Z panem odeszli ludzie.
Mimo iż nikogo nie namawiałem do odejścia wraz ze mną, to moją ogromną zawodową satysfakcją było to, że wiele osób natychmiast zadeklarowało chęć dalszej współpracy przy ewentualnym kolejnym projekcie. Rozważałem wtedy różne oferty, ta z Allianz przyszła dopiero później. W pierwszej chwili chciałem od razu z niej zrezygnować. Sądziłem, że w dużej niemieckiej korporacji zabraknie miejsca na kreatywność czy innowacyjność. Wtedy zaprosili mnie na rozmowę Klaus Junker, odpowiedzialny w centrali Allianz za nasz region, oraz członek zarządu Detlev Bremkamp. Dzięki tej rozmowie zrozumiałem, że mam kolejną zawodową szansę, aby zrobić naprawdę duży ubezpieczeniowy spektakl.
Czym pana porwali?
To też byli ludzie, którzy przeszli przez wszystkie szczeble zawodowej kariery, od agenta poczynając. Bremkamp, który w światowym Allianz był wtedy nr 2, nie miał ukończonych wyższych studiów. Powiedzieli mi: „Paweł, Allianz zawsze rozwijał się poprzez kupno czy przejmowanie innych firm, nie mamy kompetencji i nie potrafimy budować firm od zera. Czy byłbyś tym zainteresowany?”. Było to dla mnie wyjątkowe wyzwanie, którego się podjąłem.
Jak to się robi od zera?
Trzeba usiąść w pustym pokoju, podłączyć do niego linię telefoniczną, znaleźć pierwszych pracowników i mieć w głowie zakodowany cel: musimy się znaleźć w pierwszej piątce firm ubezpieczeniowych w kraju, rozwijając wszystkie linie biznesu, bo nigdy nie działamy niszowo. Trzeba to sobie wyobrazić. Zawsze najpierw odpowiadam sobie na pytanie „co?”, a dopiero potem „jak?”.
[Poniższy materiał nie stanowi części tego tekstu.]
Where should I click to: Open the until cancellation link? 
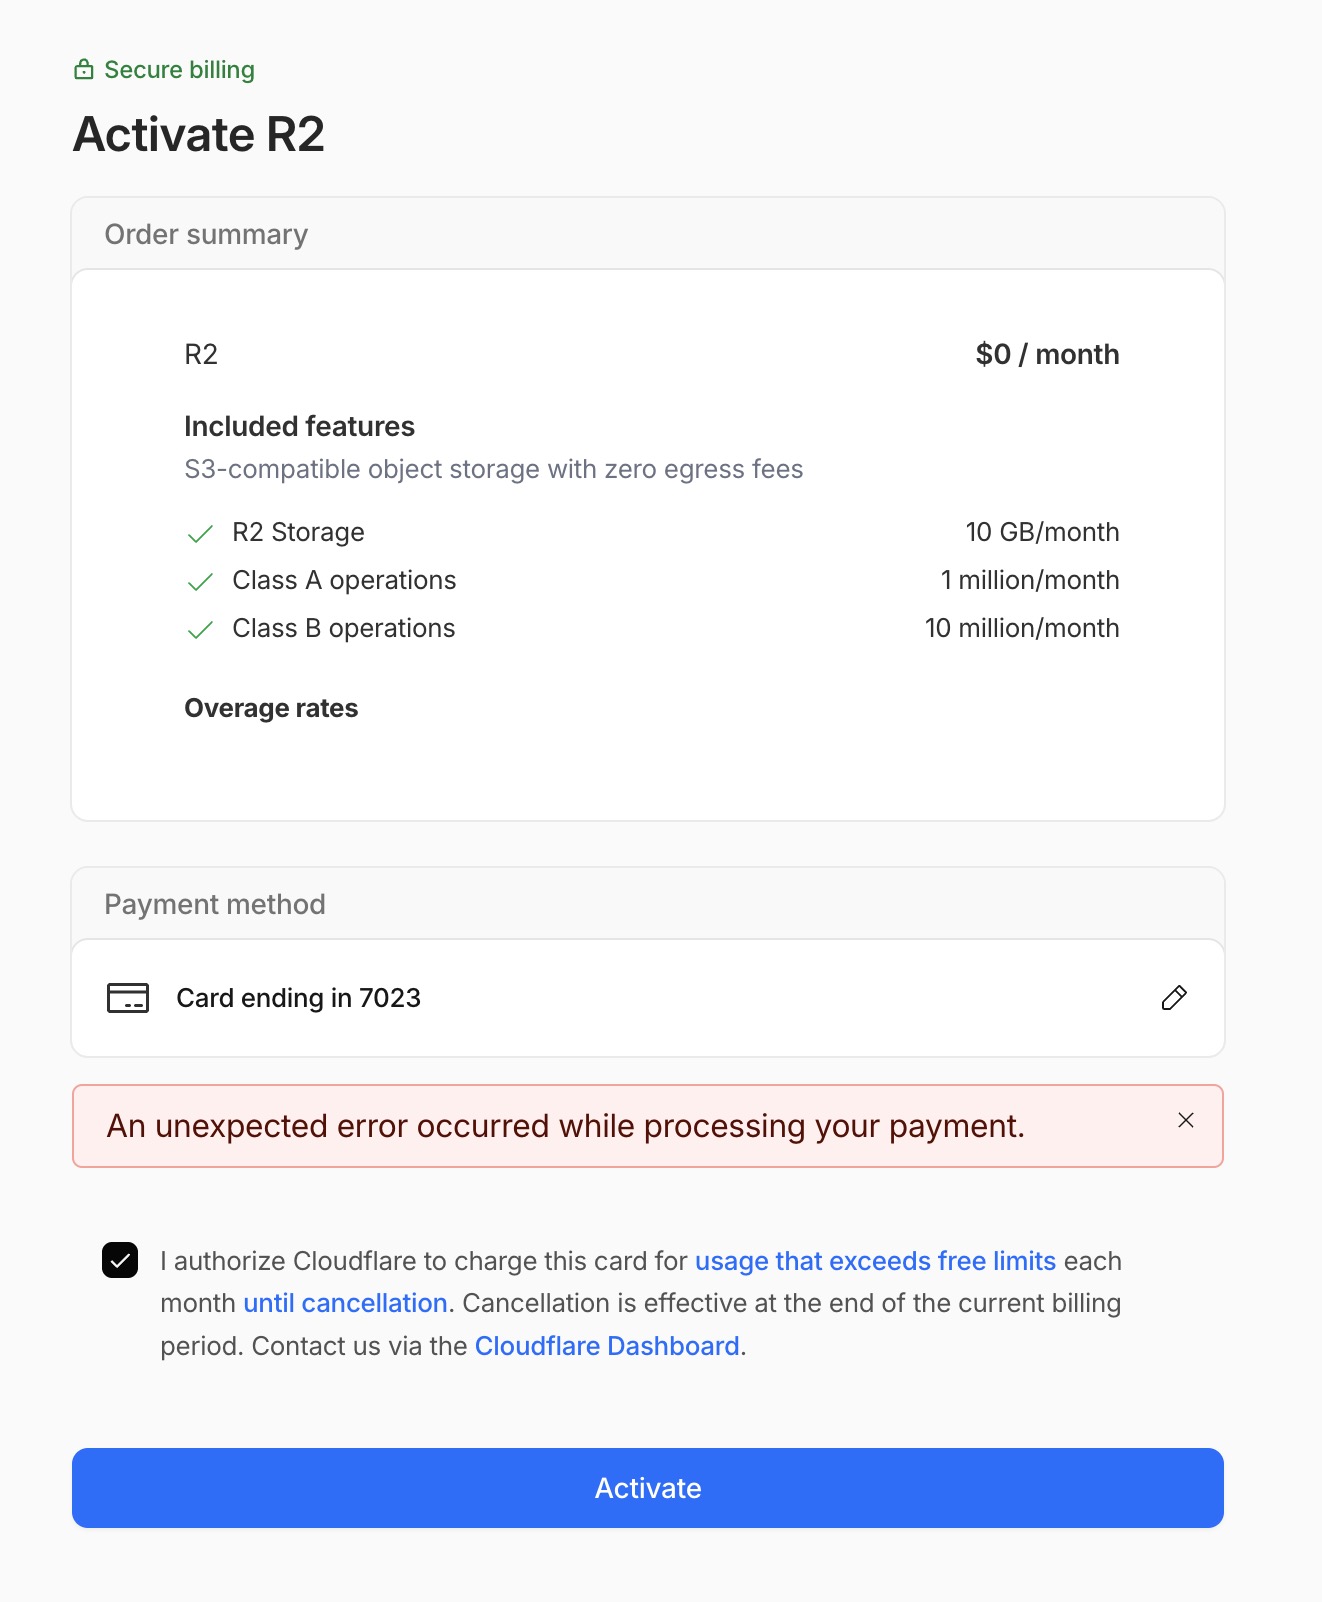click(x=345, y=1303)
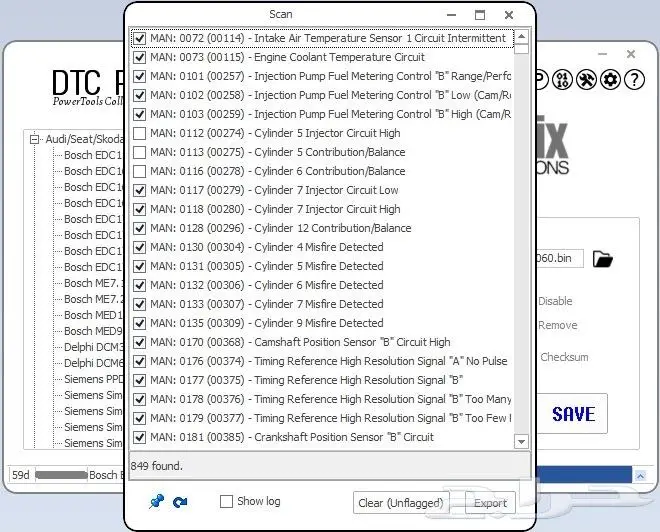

Jest pan w Allianz od ponad 15 lat. Zbudował pan firmę, która ma blisko 2,5 mln klientów. Zdarzały się jednak porażki: np. powołanie, a potem konieczność sprzedaży Allianz Banku.
Od początku wierzyliśmy, że współpraca z bankiem jest potrzebna, bo to instytucjonalne pole dotarcia do klienta. Ale nadszedł kryzys. Bank hipoteczny, jakim miał być Allianz Bank, stracił perspektywy na długoterminowe finansowanie. Musieliśmy przekształcić go w bank skupiający się na kredytach konsumenckich, a plany utworzenia 250 placówek zredukować do 60. To nie wystarczyło, aby w dwa lata osiągnąć efekt skali. W końcu sprzedaliśmy go grupie Getin.
Wciąż pan opowiada o znaczeniu żmudnej pracy. Menedżerowie młodego pokolenia często mówią, że miarą sukcesu jest dla nich ilość poświęconego danemu projektowi czasu. Co pan o tym sądzi?
W Polsce nie ceni się rzemieślników. U nas każdy chce od razu istnieć jako ktoś wielki i genialny albo wcale. Kiedy studiowałem w Rosji, dużo czasu spędzałem wśród przyjaciół z konserwatorium muzycznego. W klasie fortepianu studenci z Wietnamu ćwiczyli po 10 godzin dziennie, Rosjanie – 8, Amerykanie – 6, Polacy – 4. Jeśli Polak ćwiczył więcej, nasi rodacy przychodzili do niego i mówili: chyba nie masz talentu. Nieliczni, którzy dostają się do tego konserwatorium z ponad 2 tys. kandydatów rocznie, mają na starcie ten sam dar od Boga w postaci talentu. Ale co z nim zrobią później, zależy od tego, co dadzą z siebie. To samo dotyczy pracy menedżera – dobry menedżer to dobry rzemieślnik. Czy i kiedy stanie się artystą w zawodzie, to się dopiero okaże. Jak spotykam byłych kolegów i ktoś mówi, że był prezesem przez 2 lata tu, 2 tam, a 2 lata gdzie indziej, i wszędzie skasował odprawę, to jeśli jego celem było zbieranie odpraw – odniósł sukces. A ja nie. Mam od ponad 15 lat tę samą wizytówkę, nie awansowałem.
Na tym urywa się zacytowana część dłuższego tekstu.